---------- Material provided ----------
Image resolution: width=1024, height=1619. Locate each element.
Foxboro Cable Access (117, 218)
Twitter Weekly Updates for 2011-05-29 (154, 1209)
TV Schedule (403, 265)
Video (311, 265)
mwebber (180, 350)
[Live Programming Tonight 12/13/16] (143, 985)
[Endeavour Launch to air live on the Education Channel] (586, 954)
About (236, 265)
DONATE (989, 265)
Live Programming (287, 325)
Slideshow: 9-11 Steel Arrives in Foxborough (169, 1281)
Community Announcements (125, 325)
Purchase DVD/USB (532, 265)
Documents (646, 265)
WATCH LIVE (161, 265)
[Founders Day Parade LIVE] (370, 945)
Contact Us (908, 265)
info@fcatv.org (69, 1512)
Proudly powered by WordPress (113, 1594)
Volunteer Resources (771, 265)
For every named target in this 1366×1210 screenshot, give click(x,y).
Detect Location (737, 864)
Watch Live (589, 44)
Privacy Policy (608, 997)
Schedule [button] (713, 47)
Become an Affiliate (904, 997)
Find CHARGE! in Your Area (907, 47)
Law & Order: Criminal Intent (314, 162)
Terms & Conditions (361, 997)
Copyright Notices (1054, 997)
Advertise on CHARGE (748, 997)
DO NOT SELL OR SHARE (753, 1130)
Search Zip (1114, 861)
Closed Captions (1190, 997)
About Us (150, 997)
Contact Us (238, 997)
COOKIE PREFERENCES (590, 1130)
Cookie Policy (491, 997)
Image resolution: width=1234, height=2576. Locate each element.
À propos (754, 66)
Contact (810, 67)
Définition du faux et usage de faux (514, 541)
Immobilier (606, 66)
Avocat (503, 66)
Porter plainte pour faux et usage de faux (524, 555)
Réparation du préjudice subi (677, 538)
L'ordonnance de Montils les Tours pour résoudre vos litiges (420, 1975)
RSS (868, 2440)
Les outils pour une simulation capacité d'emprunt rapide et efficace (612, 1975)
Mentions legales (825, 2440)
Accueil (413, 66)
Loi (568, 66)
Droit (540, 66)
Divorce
----------
--- Prompt ---
Find the lines above that include the string "height" and copy them.

--- Solved exercise ---
Image resolution: width=1024, height=1619. Locate each element.
Image resolution: width=1234, height=2576. Locate each element.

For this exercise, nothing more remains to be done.